EXTRACTED DATA

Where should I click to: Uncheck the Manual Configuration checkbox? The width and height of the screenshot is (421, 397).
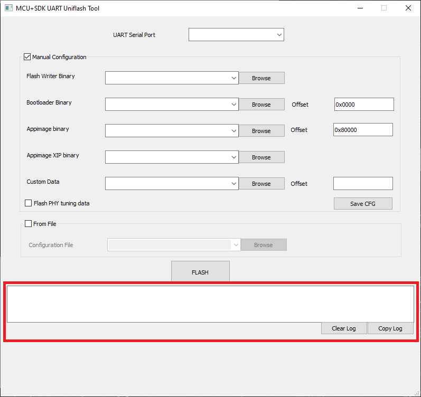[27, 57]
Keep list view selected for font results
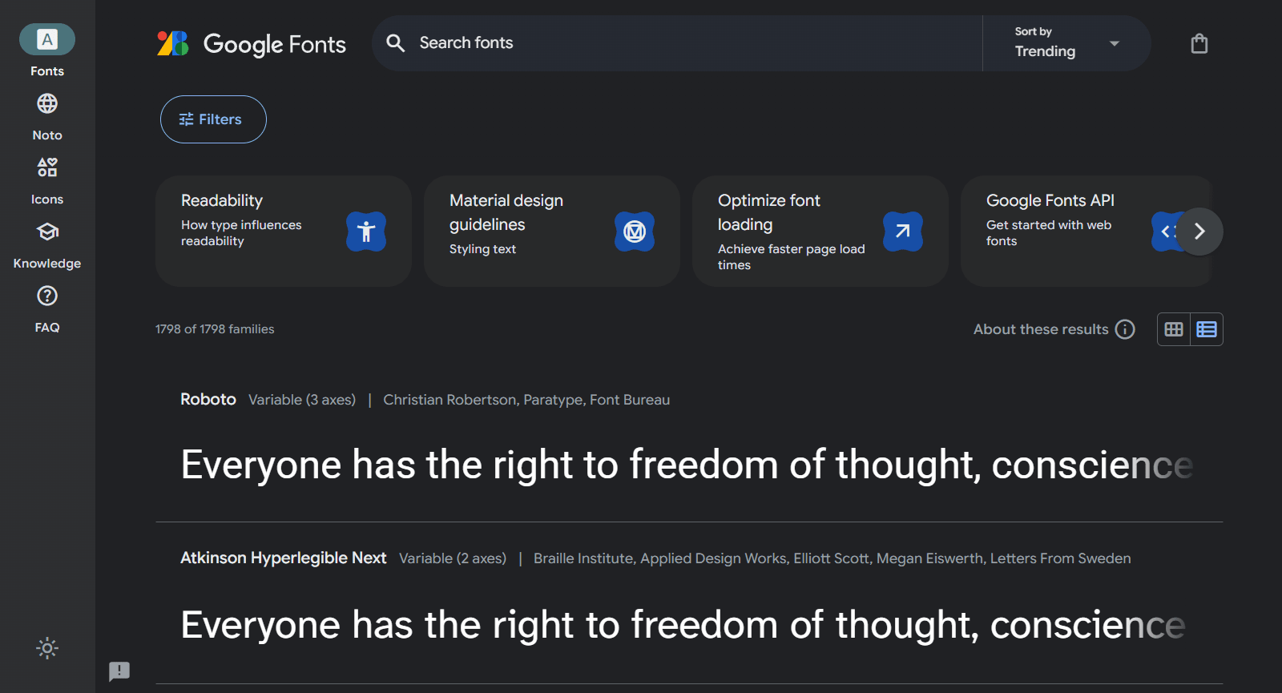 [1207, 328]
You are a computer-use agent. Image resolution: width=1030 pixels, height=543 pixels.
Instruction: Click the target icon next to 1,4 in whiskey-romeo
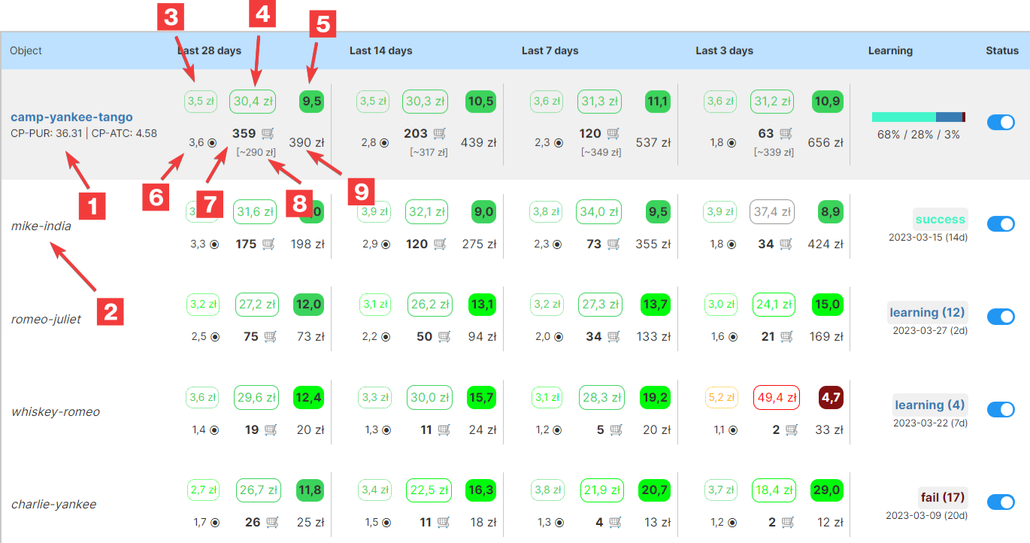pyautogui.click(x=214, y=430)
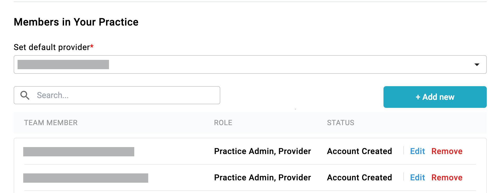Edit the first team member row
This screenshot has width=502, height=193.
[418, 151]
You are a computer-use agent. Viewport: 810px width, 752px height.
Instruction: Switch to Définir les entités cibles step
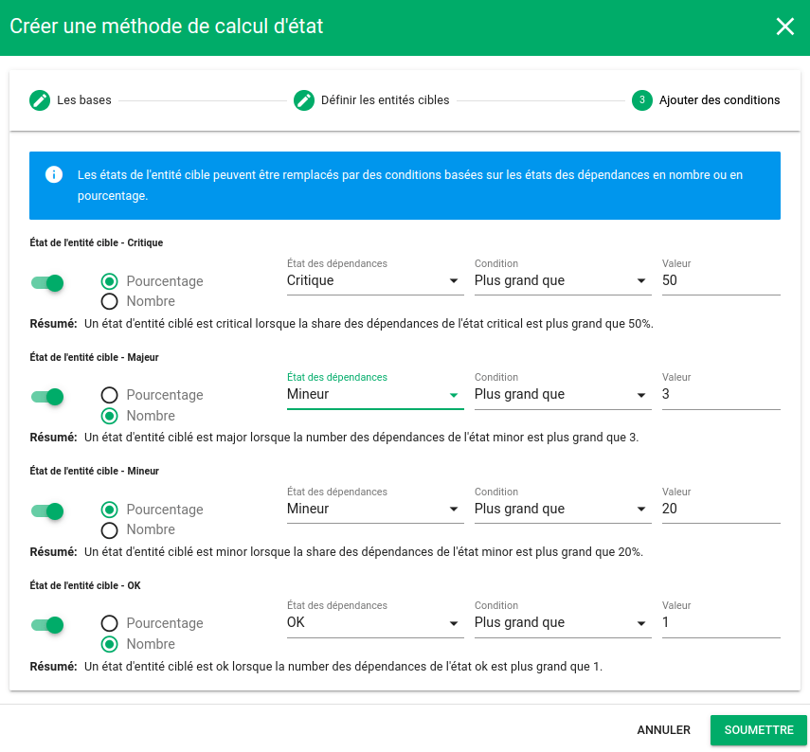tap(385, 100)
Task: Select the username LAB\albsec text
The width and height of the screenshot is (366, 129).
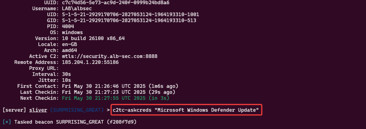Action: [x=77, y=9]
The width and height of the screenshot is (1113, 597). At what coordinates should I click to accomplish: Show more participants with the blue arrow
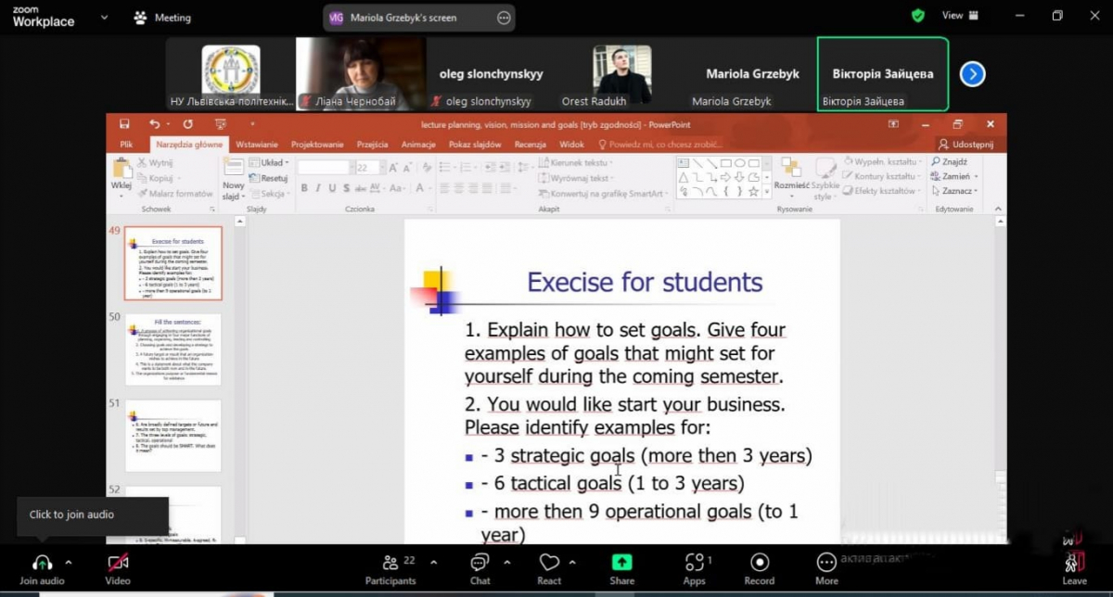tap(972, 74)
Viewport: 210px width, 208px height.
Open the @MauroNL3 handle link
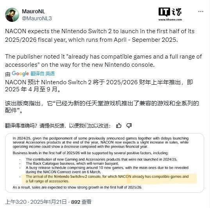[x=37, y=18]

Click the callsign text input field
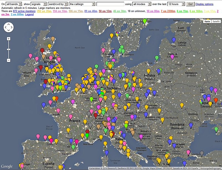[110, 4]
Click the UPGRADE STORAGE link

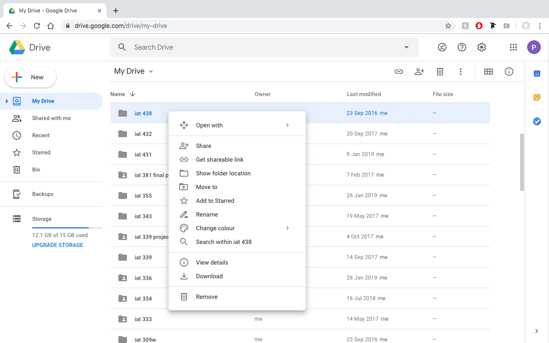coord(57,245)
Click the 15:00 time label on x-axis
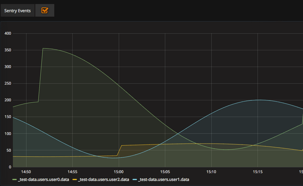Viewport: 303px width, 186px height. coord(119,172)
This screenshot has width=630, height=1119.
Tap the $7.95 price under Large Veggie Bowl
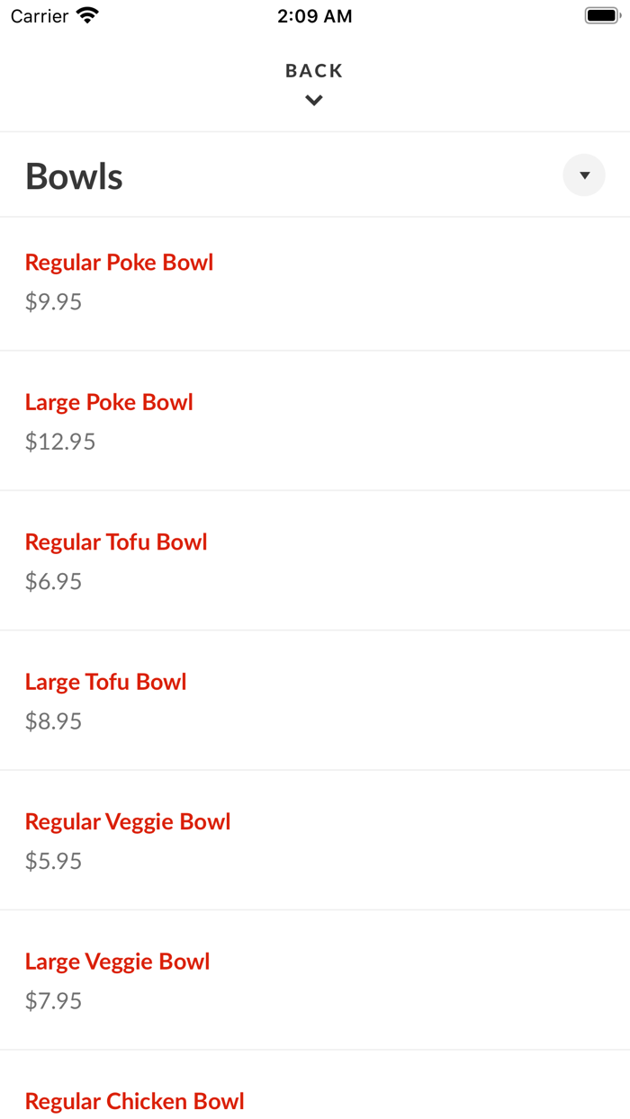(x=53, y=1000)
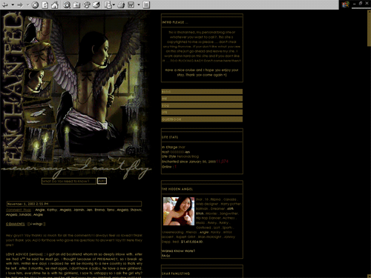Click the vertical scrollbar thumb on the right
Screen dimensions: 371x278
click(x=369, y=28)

WHAT YOU HAVE TO DO
Quote the records above exactly, from the first line through the line containing "You are a computer-use agent. Image", and leave out the pictures.

ANSWER BOX
Where should I click to: Uncheck the Manual Configuration checkbox? The width and height of the screenshot is (421, 397).
[27, 57]
Keep list view selected for font results
 [1207, 328]
You are a computer-use agent. Image resolution: width=1030 pixels, height=543 pixels.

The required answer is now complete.